In questa città Antonio farà un paio di soggiorni ravvicinati relativamente brevi: il primo, fra il 1229 e il 1230; il secondo, fra il 1230 e il 1231, durante il quale muore precocemente. Nonostante il periodo sia così relativamente breve, con questa città Antonio instaura un fortissimo legame.
L’Assidua, prima biografia di sant’Antonio, afferma che scrisse i suoi Sermones per le domeniche durante un suo soggiorno a Padova. Nonostante la notizia non sia del tutto fondata, è certo che questo voluminoso testo (rivolto in modo particolare ai confratelli per formarli alla predicazione) esprime bene la grande scienza teologica del religioso che – dopo la canonizzazione – riceverà anche il titolo di Dottore della Chiesa.
L’impegno profuso da parte di Antonio nella predicazione e nel sacramento della riconciliazione durante la Quaresima del 1231 può essere considerato il suo grande testamento spirituale.
Le fatiche della quaresima logorano un fisico già provato. Dopo Pasqua accetta di ritirarsi con altri confratelli a Camposampiero (paese a pochi chilometri da Padova) presso l’ospitalità del Conte Tiso. Chiede però che gli venga adattato un semplice rifugio sopra un grande albero di noce, dove trascorre le giornate in contemplazione con Dio e in dialogo che le genti umili del borgo di campagna. E’ durante questo soggiorno che Gesù, nell’aspetto di bambino, lo visita e dialoga con lui, come il conte Tiso potrà testimoniare.

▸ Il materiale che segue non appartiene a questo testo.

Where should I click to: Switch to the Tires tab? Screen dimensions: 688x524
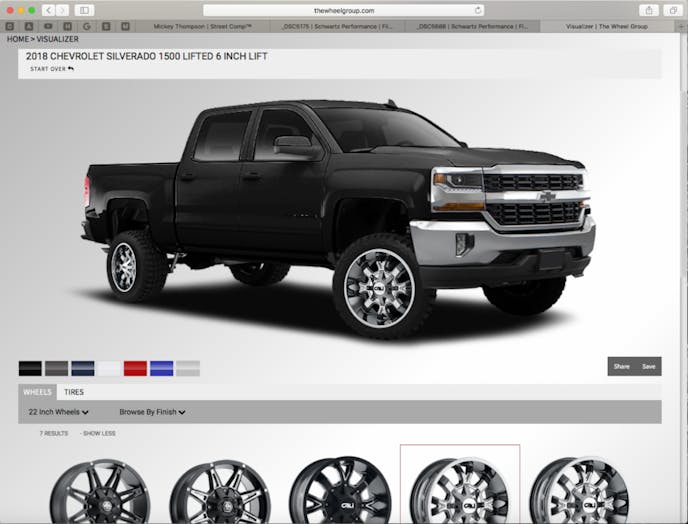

Un venerdì – è il 13 giugno 1231 – viene colto da malore. Deposto su un carro trainato da buoi, viene trasportato a Padova, dove lui stesso chiede di poter morire. Giunto però all’Arcella, un borgo alle porte della città, mormorando le parole “Vedo il mio Signore”, spira all’età di circa 36 anni.
Dopo qualche giorno, con solenni funerali, Antonio viene sepolto a Padova, presso la chiesetta di Santa Maria Mater Domini, il suo rifugio spirituale nei periodi di intensa attività apostolica.
Un anno dopo la morte, la devozione dei padovani e la fama dei tanti prodigi compiuti convincono papa Gregorio IX a ratificare rapidamente la canonizzazione e a proclamarlo Santo il 30 maggio 1232, a soli 11 mesi dalla morte.
La Chiesa poi nel 1946 proclama sant’Antonio di Padova “dottore della chiesa universale”, col titolo di Doctor evangelicus.
Sant’Antonio venne sepolto a Padova, nella chiesetta di Santa Maria Mater Domini, rifugio spirituale del Santo nei periodi di intensa attività apostolica, martedì 17 giugno 1231. Probabilmente il corpo non venne interrato, ma fatto rimanere un po’ sopraelevato in un’urna marmorea, in maniera che i devoti, sempre più frequenti e numerosi, potessero vederne e toccarne l’arca-tomba.